John Stroud had as much to do with Ole Miss men's basketball moving into another realm toward success as any player in what should be considered the modern era of the sport here.
Stroud is the third Ole Miss basketball star in a year's time to be so honored. This summer Coolidge Ball and Jennifer Gillom moved into the Mississippi Sports Hall of Fame as members of the Class of 2008.
Now it's Stroud's turn. He's still listed in the record book as the third all-time leading scorer in SEC men's basketball history, behind Pete Maravich of LSU before him and Allan Houston of Tennessee after him.
I say "still listed" because the truth is that one other man passed Stroud in the SEC scoring record book. But Vernon Maxwell of Florida, who like Houston also played after Stroud, had many of his points taken away as the Gators had to forfeit some victories due to NCAA violations. Maxwell is no longer listed among the top scorers in the league's history.
Top three. Top four. After three-fourths of a century of SEC men's basketball, that's still quite an impressive position to be in, ahead of many of the game's greatest ever.

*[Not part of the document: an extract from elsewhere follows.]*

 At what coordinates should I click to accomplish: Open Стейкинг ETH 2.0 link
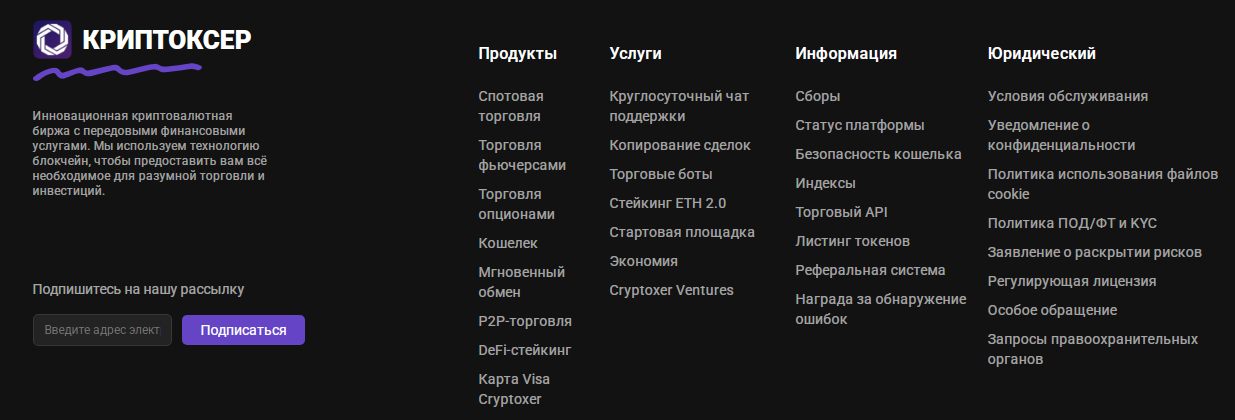click(x=668, y=203)
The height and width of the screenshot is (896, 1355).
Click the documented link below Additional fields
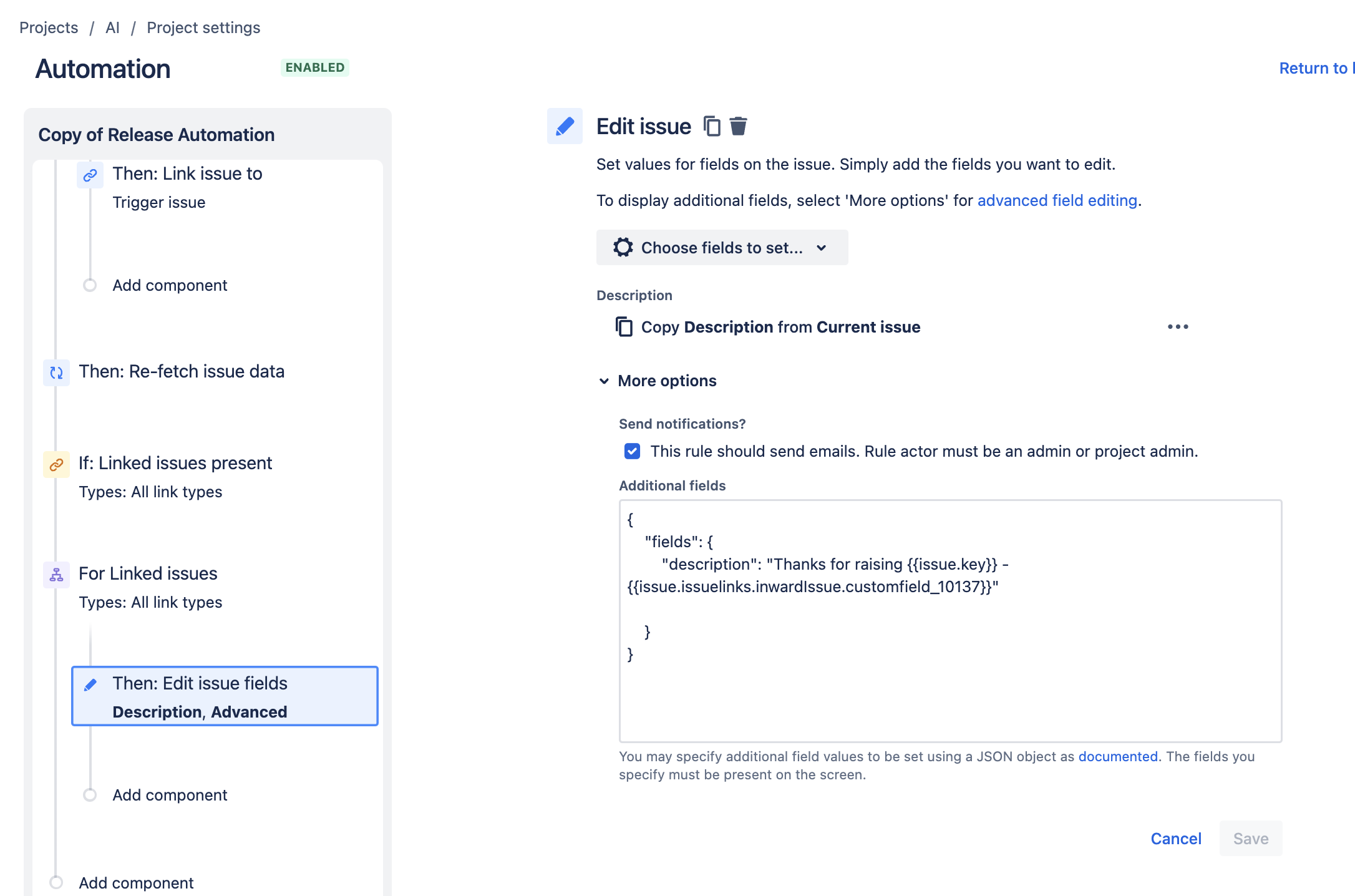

Stroud prepped at nearby West Union High School, between New Albany and Oxford, and was one of the state's best players in the decade of the 1970s. He received strong overtures from Mississippi State and Alabama, among others, but chose to stay basically at home.
His senior season in 1980 was the first time an Ole Miss men's basketball team had ever played in the postseason, getting an invitation to the NIT. The Rebs beat Grambling at home on a Carlos Clark buzzer-beater in round one, and then lost at Minnesota in round two, a team led by future NBA star Kevin McHale.
Stroud, as his numbers imply, was a scorer. He averaged 26 and 25 points respectively his final two seasons, both years leading the conference in scoring.
The days and nights weren't always special. There were some trying times as Ole Miss basketball tried to grow up and make some noise in the league.
In Starkville when he was a freshman, Stroud and his teammates had a rough time of it. Bob Weltlich, the Ole Miss head coach who grew up in Ohio as a childhood friend of Bob Knight and later coached with him at Indiana, got a technical in the tunnel "talking" with the refs BEFORE the game ever started. Like mentor like pupil, I suppose.
State started with two free throws prior to tipoff and won going away that night. Stroud had two points and Bulldog fans let him hear about it.
As a junior two years later, and by then one of the SEC's best players, Stroud scored 42 points against the Bulldogs in Humphrey Coliseum. He also scored 41 points in a game against Memphis State, now The University of Memphis.
His shot was one of the quickest you'd ever see. His hand-eye coordination was amazing. A teammate, like Sean Tuohy or Cecil Dowell, would get the ball into Stroud. The 6-foot-7 forward would sure-handedly receive it, turn, shoot, and score.
Over and over, time and time again, as Rebel fans and students roared their approval and opposing coaches simply shook their heads and wished they had him.
Fans continued to remember, and not just Ole Miss fans. Some 20 years ago, almost a decade after he played at Ole Miss, the Clarion-Ledger ran a fan poll of the all-time favorite Mississippi athletes. You can guess who was No. 1. The speed limit on this campus is the only hint you're getting.
But after Archie, Walter Payton wasn't second. Neither were other greats like Will Clark or Don Kessinger or Bailey Howell or Jake Gibbs or Jerry Rice. All were in the professional ranks by then; some had already retired.
No, in the No. 2 position as voted on by Mississippians was John Stroud.
A first-round draft pick of the Houston Rockets in 1980, he tried it as a player in the NBA for a while, then settled into coaching in the high school and junior college ranks in Mississippi and for several years as head coach at Millsaps College. Today he lives in his hometown of New Albany and gets to Oxford quite often as he continues to follow the Rebels.
Perhaps ironically, or appropriately, the announcement of his induction comes the same year the Rebels finally made it to Madison Square Garden for the NIT's Final Four.
The Stroud-led Rebels of that era had given Ole Miss fans something to truly get excited about from the end of football season to the start of baseball season and spring football practice.
The thrill, excitement, and new mindset of Ole Miss fans back then, that basketball is indeed important and can actually be fun, continues to this day.